**** Available records

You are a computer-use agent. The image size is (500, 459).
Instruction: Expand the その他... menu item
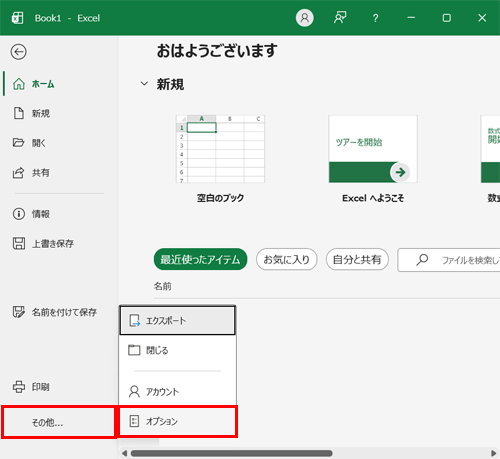59,422
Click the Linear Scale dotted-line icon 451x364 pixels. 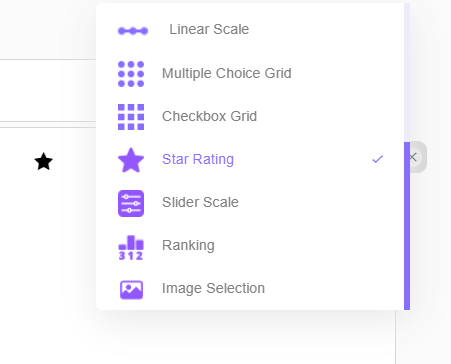coord(133,31)
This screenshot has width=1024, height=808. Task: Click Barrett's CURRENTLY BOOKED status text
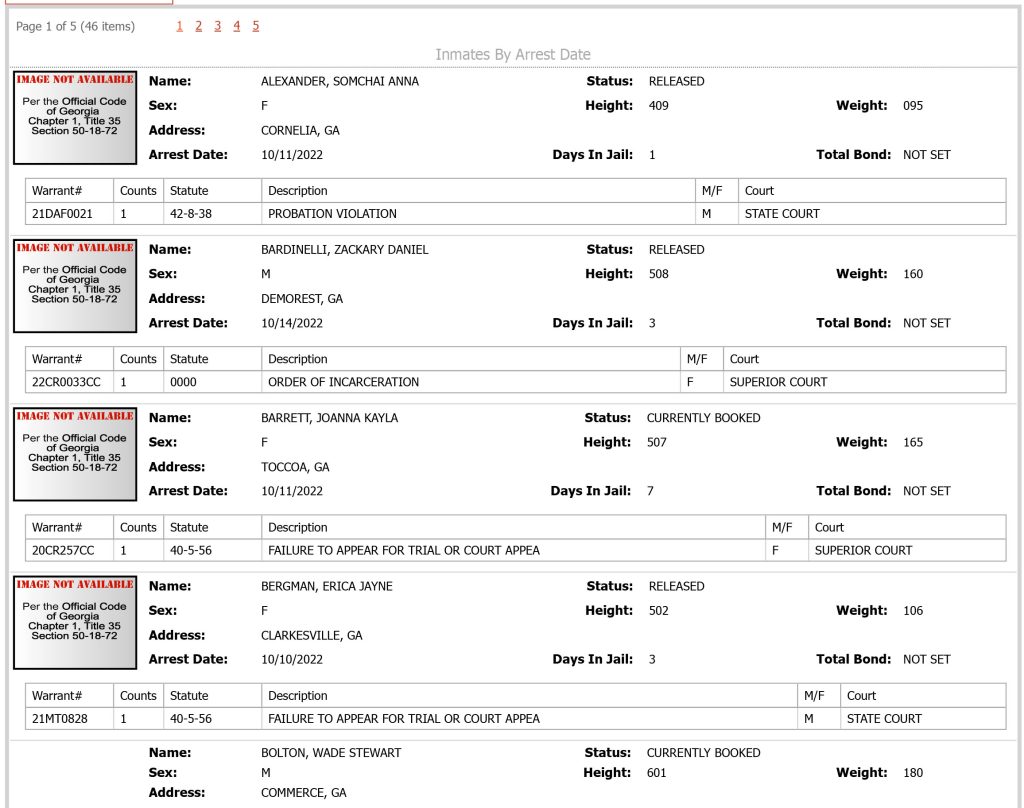[703, 418]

********

## Instructions to follow
Only the lines from the one containing "This screenshot has" through the last line of the data may appear in the answer, each given again exactly and with pictures left out.

## Exercise output
This screenshot has width=1024, height=808. Task: Click Barrett's CURRENTLY BOOKED status text
[703, 418]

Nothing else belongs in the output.